Plan and execute the glorious front flower pot.  Watch it struggle and sag and fail. Reasons, many.  Should I have known that slugs and snails love, I mean, love the little petunias... Nothing eats Petunias.  Wrong, those are just sort of petunias.  They have been genetically modified into slug food.  In stead of glorious massive beautifulness. I have this is it. So.... what to do now. 

This is something simple. Something I know how to do.  I have a green thumb.  Hey look at this basket..

So, do I swear at the universe, mope because I have lost my green thumb or go try something really different...

We shall see, because in the end it is not up to us.  We have no control. 

Tuesday, July 01, 2014

Hyper Pin Point Focus....

We get so focused...So focused on the goal that sometimes we don't see the big picture. 

 The big picture is there all the time but being in cancer world deletes your ability to see that picture.  You have one set of goals.  It starts out big... Cure Cancer.
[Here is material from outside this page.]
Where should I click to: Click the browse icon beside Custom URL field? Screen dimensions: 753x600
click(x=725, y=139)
Cure and defeat Leukemia, AML or ALL or , Brain Tumor, Sarcoma...Wilms, the list is endless.  Cure, Cure, Cure.

Only later do we face the reality of what the cure means.  80% of the time it means life.  Survivorship, a future, a way to return to normal.  I told someone a long time ago I was not giving a dime to anyone that wanted to cure Cancer, only to those that wanted to figure out how it happens and make it stop. 
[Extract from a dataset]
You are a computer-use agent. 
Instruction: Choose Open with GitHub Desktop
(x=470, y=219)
I sit here this week and look at the fall out from being in Cancer World twice and now it is damage control.  Sort of like the bombs dropped on Nagasaki and Hiroshima.  They stopped World War II but then what.  At what cost to those sitting around innocently having a morning cup of tea?

Mary-Elizabeth and all of our children have been subjected to a nuclear blast. Many cells and organs and future cells and eggs took one for the cause.  Her thyroid died, her eggs are (ready to be served on) toast, she is guaranteed cataracts and skin cancer and a whole list of possible other cancers.  

Don't get me wrong, I would make every single decision the same except I would have pushed for egg harvesting when she was about 17 or 18.  I didn't think about it then and now it is too late. 

We are so singularly focused on a date, a place, an event, a result.  Please let my child's body be ready for more Chemo. Please let my child's body be able to 4 days of twice a day total body radiation and high dose chemo so that she will be completely helpless against any sort of bug!  Please let them do some more scans or run a scope down into her stomach and take a biopsy.  Please let them operate and remove huge parts of her bones and replace them with some foreign metal in a new experimental surgery.  Please, we will take anything, just let her live...

If we ever stood back and took a look at what was really happening and thought about it, I don't know what would be the result.   I guess our brains know we can't handle too much.  So we are able to chop up the ongoing crisis in little bits and pieces to be handled one step at a time.  Today we do the biopsy or the scan or the chemo... Tomorrow we evaluate and keep going until we hit CURE.  We will take the dead thyroid, the deeply upset kidneys, the brain die-off the massive infection that will not heal, the relapse, the 14 days in ICU, the emotional storm of anxiety and depression and all the rest.    

We are focused on a Cure.  Nothing more, nothing less.